I wonder though, have you tried your recipe with fresh garlic instead of that stuff in a jar? Don't get me wrong, the Spice World "Minced Garlic" is great in a pinch. But honestly finely dicing some fresh cloves has an incredibly great impact on flavor with anything I cook. Same with a "garlic press" those things just don't have the right effect on such a tasty ingredient as fresh thinly sliced garlic! Just like the movie "Goodfellas" slice it paper thin and dice the crap out of it! Sure it's a sticky pain in the butt, but worth it in the long run!


----------



## sqwib (Feb 4, 2011)

Buck Futta said:


> Looks great! I'll have to give that a try!
> 
> I wonder though, have you tried your recipe with fresh garlic instead of that stuff in a jar? Don't get me wrong, the Spice World "Minced Garlic" is great in a pinch. But honestly finely dicing some fresh cloves has an incredibly great impact on flavor with anything I cook. Same with a "garlic press" those things just don't have the right effect on such a tasty ingredient as fresh thinly sliced garlic! Just like the movie "Goodfellas" slice it paper thin and dice the crap out of it! Sure it's a sticky pain in the butt, but worth it in the long run!

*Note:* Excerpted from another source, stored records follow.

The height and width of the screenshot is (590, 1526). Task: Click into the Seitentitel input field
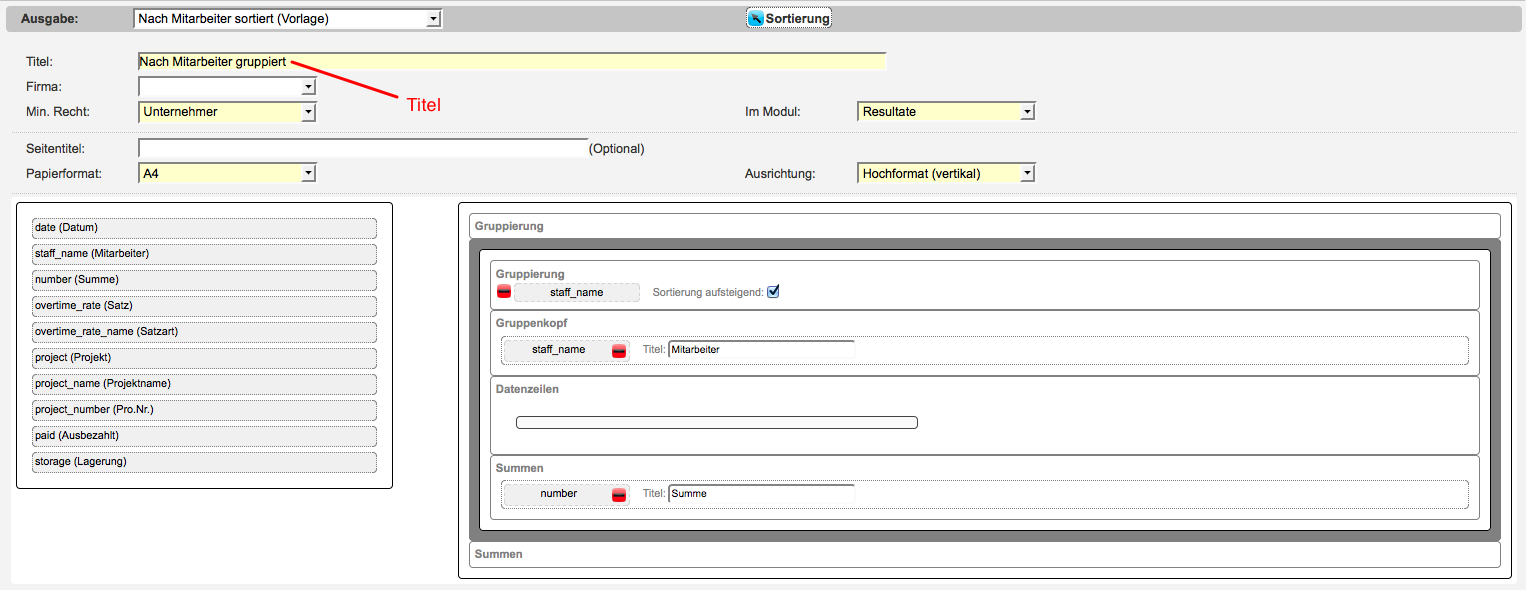coord(363,149)
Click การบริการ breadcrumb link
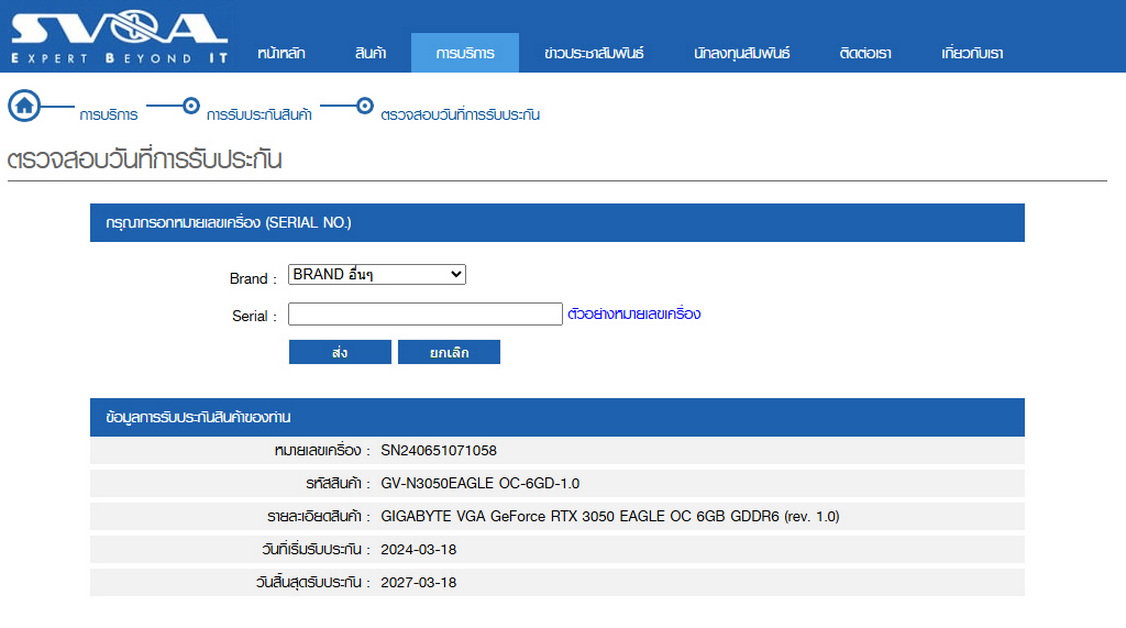Viewport: 1126px width, 628px height. point(109,115)
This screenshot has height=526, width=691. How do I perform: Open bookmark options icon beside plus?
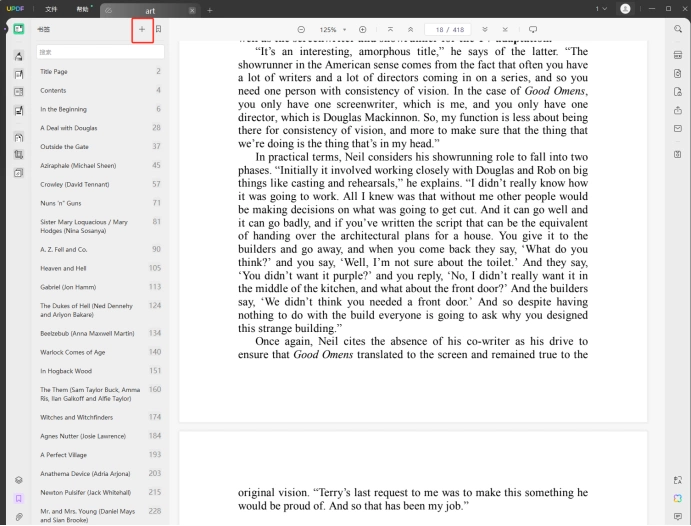(158, 29)
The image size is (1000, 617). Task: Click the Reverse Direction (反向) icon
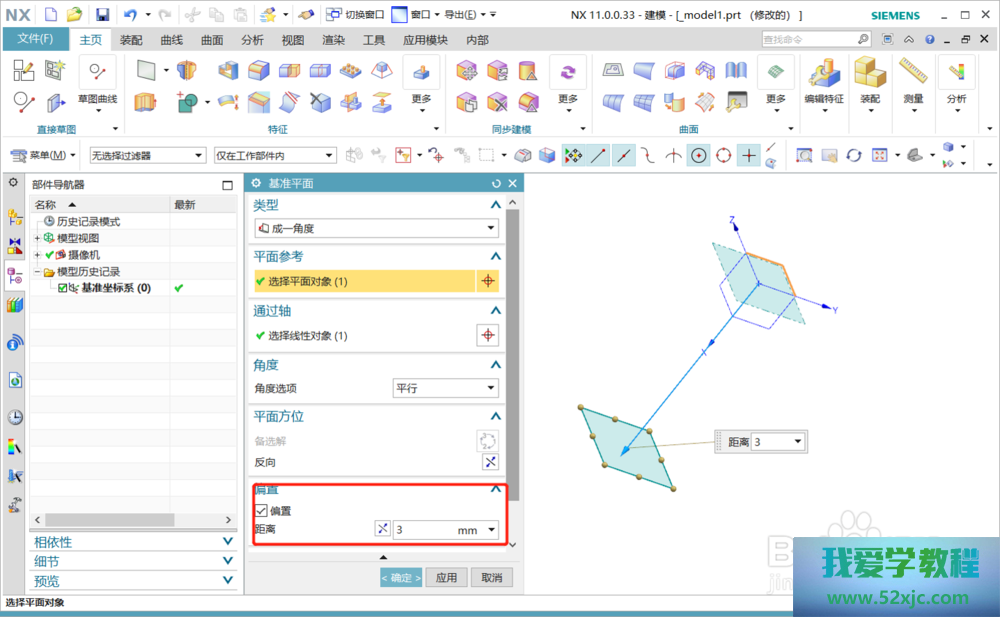[489, 462]
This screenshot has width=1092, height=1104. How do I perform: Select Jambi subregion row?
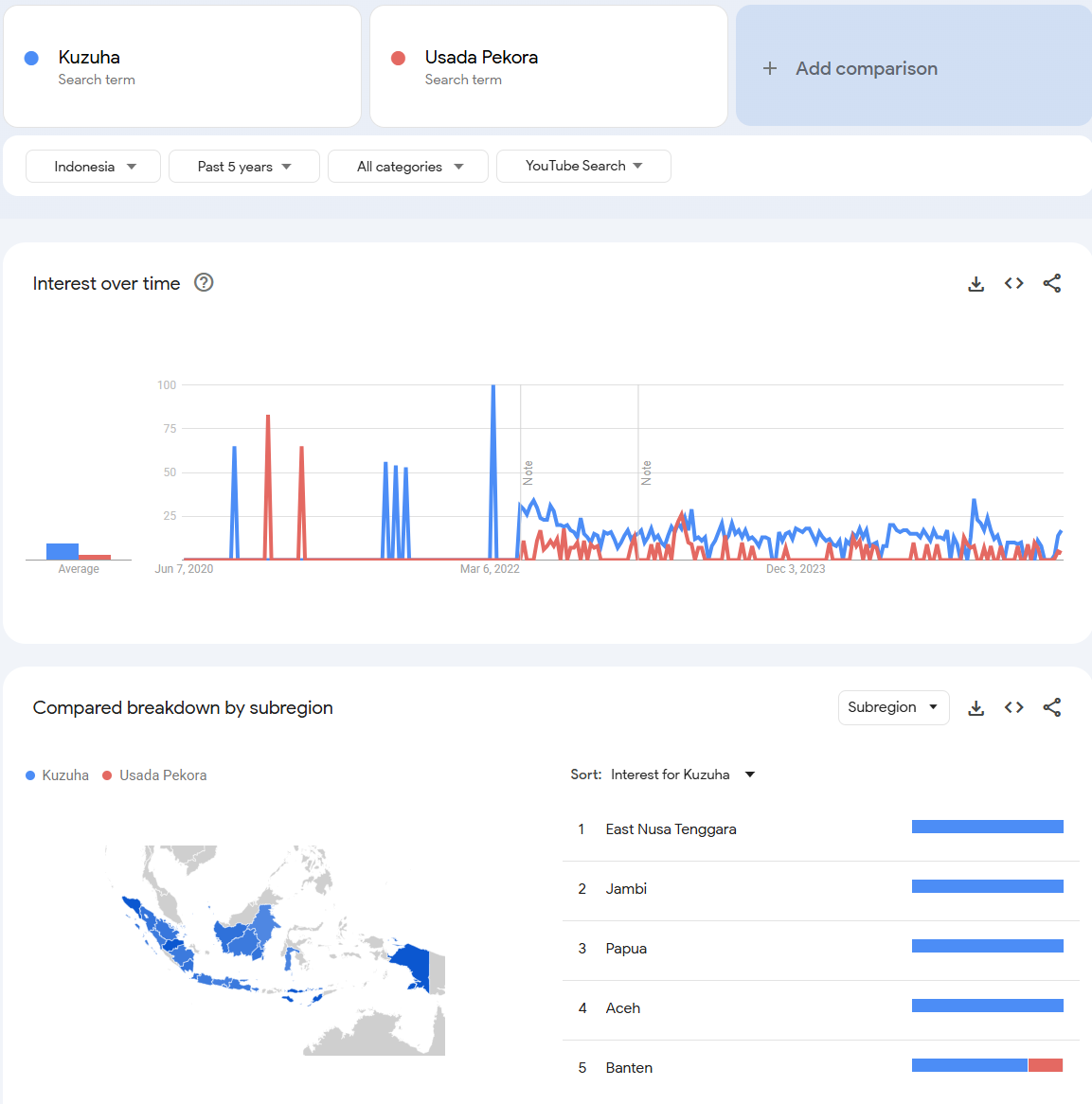click(626, 889)
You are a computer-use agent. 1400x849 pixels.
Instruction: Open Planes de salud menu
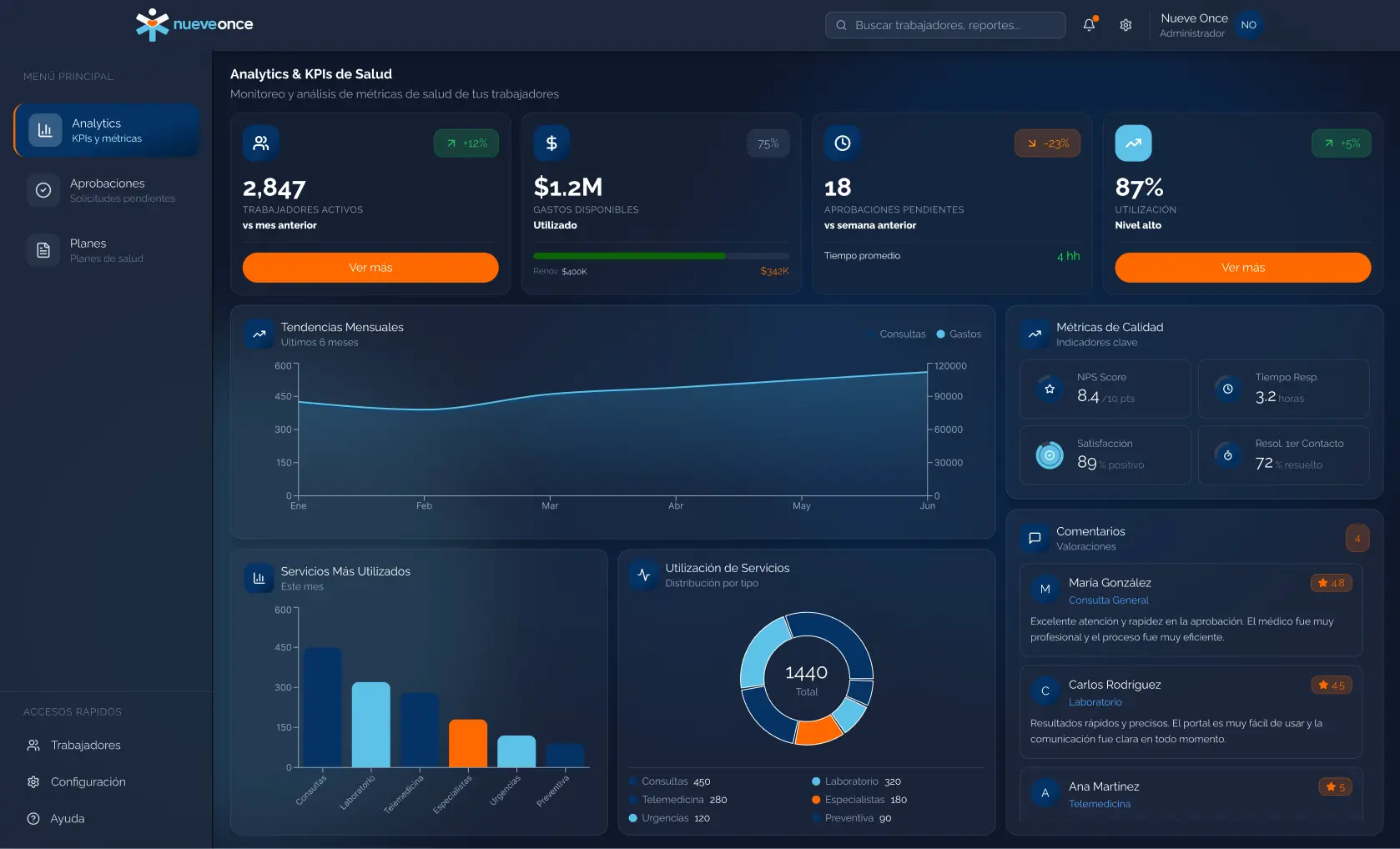click(107, 250)
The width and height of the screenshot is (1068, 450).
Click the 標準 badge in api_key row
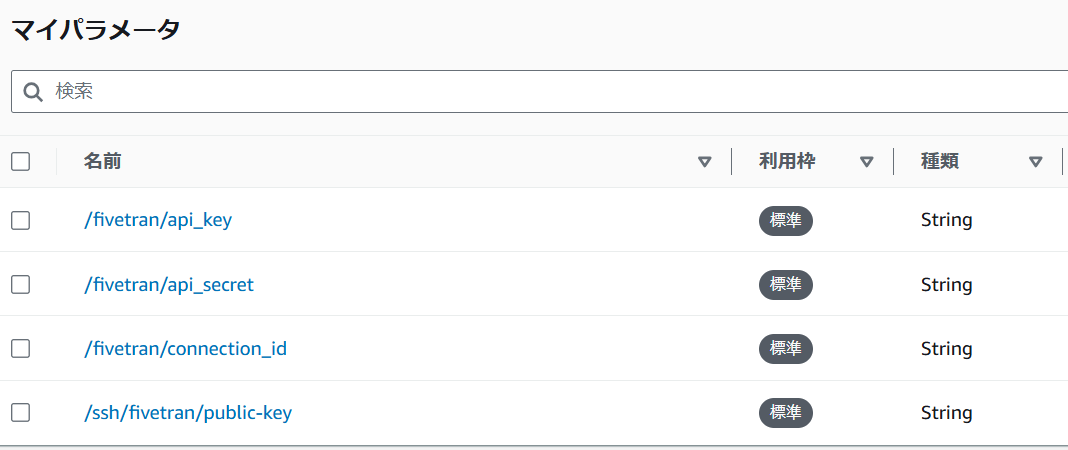point(786,221)
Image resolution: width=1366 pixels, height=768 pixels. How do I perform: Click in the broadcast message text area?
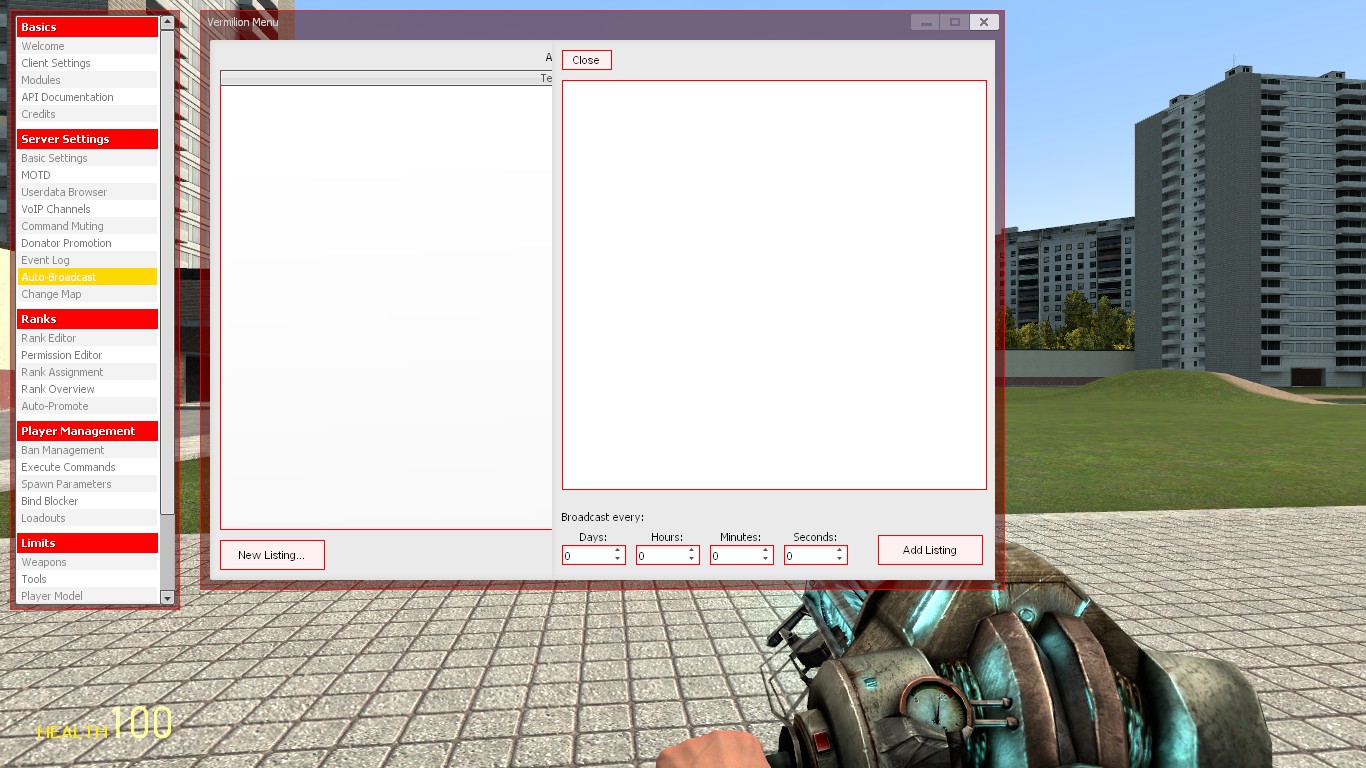(773, 285)
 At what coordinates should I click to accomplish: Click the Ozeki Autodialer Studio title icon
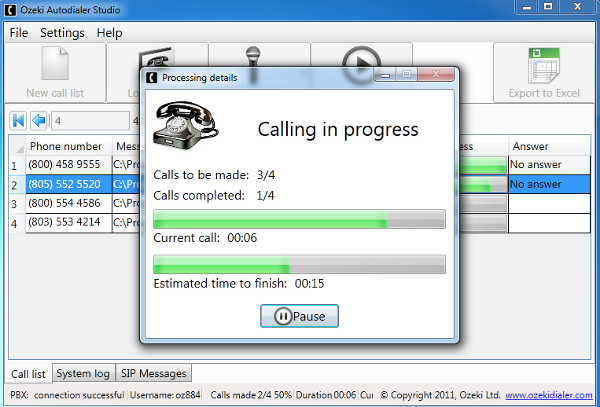11,10
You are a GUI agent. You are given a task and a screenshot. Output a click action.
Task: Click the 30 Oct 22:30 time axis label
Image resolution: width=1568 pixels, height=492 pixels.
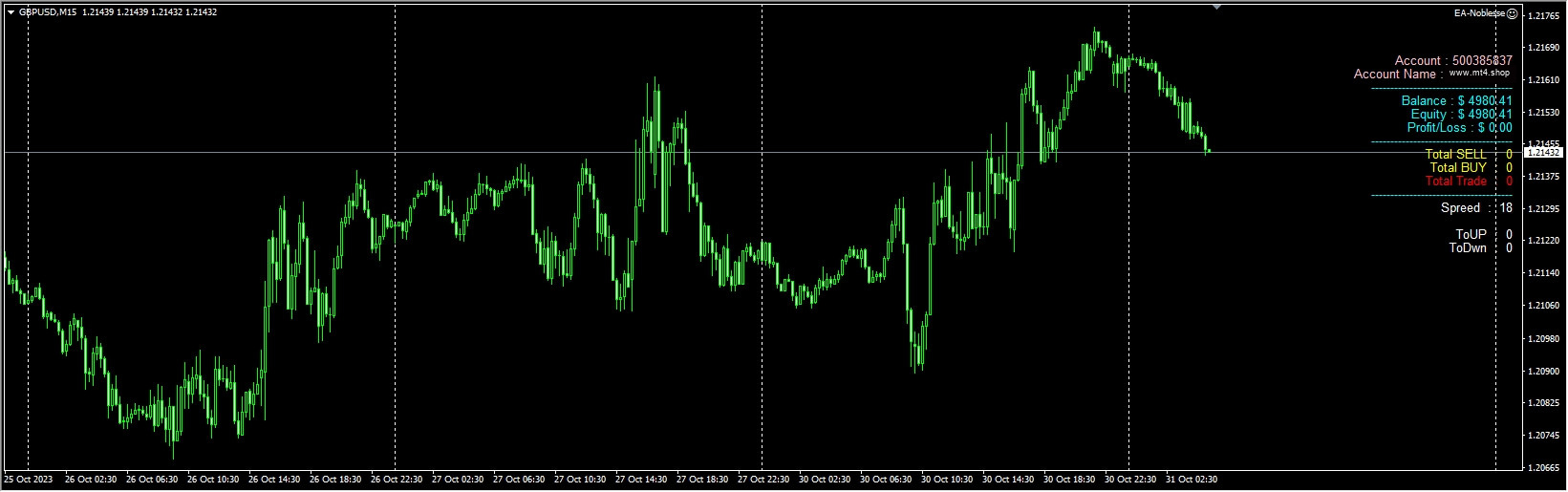(x=1130, y=479)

I couldn't agree more, but I am a stickler for using up what I have on hand.

However I feel this recipe is deserving of only fresh ingredients and will use only fresh in the future.


----------



## mballi3011 (Feb 4, 2011)

Now this thread should make a bee-line staight to Wiki.


----------



## cycletrash (Feb 4, 2011)

That looks sooo good , when are you inviting me for dinner?


----------



## beer-b-q (Feb 4, 2011)

Looks great SQWIB...


----------



## alelover (Feb 5, 2011)

mmm...mmm...mmm. I'll be making some of that. That looks fabulous.


----------



## ficeroy (Feb 5, 2011)

Wow. Just wow. Thanks for all the details. That is super helpful for Newbies like me. They look like they turned out amazing.


----------



## rosiepug (Feb 5, 2011)

Great post, that is on my list!!! thanks....:icon_biggrin:


----------



## gdkmp (Feb 6, 2011)

Wow, that looks awesome!


----------



## jaye220 (Feb 7, 2011)

I haven't posted in forever and don't have pics (I know, boo) but I have to thank you for this porchetta recipe.  I followed it to a tee and cooked one up yesterday for the Super Bowl.  I love regular pulled pork but this was amazing.  I'm not sure if I can even go back to regular pulled pork now. 

If you looked at this recipe and are thinking about making it, DO IT!  It's delicious and a great addition to the website.  Thanks again.


----------



## sqwib (Feb 9, 2011)

jaye220 said:


> I haven't posted in forever and don't have pics (I know, boo) but I have to thank you for this porchetta recipe.  I followed it to a tee and cooked one up yesterday for the Super Bowl.  I love regular pulled pork but this was amazing.  I'm not sure if I can even go back to regular pulled pork now.
> 
> If you looked at this recipe and are thinking about making it, DO IT!  It's delicious and a great addition to the website.  Thanks again.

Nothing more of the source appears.